Activity - Within the records that follow, find every line containing the string "will". Copy those lines.

── The records

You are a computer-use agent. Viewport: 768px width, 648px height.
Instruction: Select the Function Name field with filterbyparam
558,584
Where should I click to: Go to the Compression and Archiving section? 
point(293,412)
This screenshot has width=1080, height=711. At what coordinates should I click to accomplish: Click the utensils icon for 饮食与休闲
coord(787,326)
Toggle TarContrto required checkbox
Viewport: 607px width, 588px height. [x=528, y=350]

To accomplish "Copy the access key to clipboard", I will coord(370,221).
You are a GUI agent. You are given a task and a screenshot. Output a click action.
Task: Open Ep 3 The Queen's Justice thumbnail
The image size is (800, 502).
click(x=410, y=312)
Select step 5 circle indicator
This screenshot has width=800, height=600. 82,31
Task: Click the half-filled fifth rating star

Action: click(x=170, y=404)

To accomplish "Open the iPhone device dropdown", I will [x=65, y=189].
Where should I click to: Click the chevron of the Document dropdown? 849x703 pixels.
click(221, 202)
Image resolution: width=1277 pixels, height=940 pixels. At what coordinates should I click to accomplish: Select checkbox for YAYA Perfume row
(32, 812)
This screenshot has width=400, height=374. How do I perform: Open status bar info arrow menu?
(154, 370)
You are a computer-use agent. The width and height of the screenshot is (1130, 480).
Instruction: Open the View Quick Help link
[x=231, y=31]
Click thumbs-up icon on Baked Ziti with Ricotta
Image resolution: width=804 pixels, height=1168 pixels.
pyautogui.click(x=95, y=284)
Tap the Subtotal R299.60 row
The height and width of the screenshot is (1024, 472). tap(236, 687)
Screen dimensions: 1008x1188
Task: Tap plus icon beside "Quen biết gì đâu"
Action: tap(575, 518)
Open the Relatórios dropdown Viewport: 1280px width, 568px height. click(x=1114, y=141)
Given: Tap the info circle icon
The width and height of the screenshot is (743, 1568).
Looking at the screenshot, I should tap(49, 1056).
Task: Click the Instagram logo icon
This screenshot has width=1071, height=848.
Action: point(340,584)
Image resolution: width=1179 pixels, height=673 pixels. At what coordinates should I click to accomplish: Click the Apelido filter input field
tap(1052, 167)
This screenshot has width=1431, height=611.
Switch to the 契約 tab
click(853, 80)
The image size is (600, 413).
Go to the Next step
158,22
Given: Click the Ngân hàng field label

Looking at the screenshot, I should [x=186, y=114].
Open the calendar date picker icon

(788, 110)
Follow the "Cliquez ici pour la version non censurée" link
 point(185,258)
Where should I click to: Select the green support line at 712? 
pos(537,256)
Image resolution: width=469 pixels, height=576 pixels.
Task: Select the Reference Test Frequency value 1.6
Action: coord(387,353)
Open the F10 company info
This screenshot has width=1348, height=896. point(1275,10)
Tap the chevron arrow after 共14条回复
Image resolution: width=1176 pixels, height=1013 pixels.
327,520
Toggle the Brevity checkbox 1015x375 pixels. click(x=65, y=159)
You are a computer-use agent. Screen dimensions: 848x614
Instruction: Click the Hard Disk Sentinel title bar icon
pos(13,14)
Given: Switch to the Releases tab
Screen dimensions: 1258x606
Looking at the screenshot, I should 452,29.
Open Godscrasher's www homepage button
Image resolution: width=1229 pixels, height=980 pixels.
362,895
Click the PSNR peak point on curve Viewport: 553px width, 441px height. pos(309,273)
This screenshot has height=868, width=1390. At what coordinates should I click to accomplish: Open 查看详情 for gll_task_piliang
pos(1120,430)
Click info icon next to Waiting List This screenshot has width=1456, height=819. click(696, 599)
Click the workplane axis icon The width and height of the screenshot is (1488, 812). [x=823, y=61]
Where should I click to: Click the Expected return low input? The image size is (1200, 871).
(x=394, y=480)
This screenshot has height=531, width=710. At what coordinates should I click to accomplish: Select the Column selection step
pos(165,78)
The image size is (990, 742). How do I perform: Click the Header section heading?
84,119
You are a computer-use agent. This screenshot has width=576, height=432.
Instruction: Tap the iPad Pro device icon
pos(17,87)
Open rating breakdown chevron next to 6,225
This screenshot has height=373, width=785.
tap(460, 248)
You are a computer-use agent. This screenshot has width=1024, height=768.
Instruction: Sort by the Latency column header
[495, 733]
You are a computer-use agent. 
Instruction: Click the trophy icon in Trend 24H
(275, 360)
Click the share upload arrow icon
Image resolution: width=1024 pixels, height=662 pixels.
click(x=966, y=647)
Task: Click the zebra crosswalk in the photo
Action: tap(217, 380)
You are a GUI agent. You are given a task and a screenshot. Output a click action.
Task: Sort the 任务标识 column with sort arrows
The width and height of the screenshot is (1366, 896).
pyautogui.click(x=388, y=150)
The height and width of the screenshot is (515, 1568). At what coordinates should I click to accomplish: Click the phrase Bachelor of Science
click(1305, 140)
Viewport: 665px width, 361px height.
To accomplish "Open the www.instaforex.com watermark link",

────

Answer below -
To accomplish "Copy the access key to clipboard", I will coord(370,221).
To accomplish "Open the iPhone device dropdown", I will [x=65, y=189].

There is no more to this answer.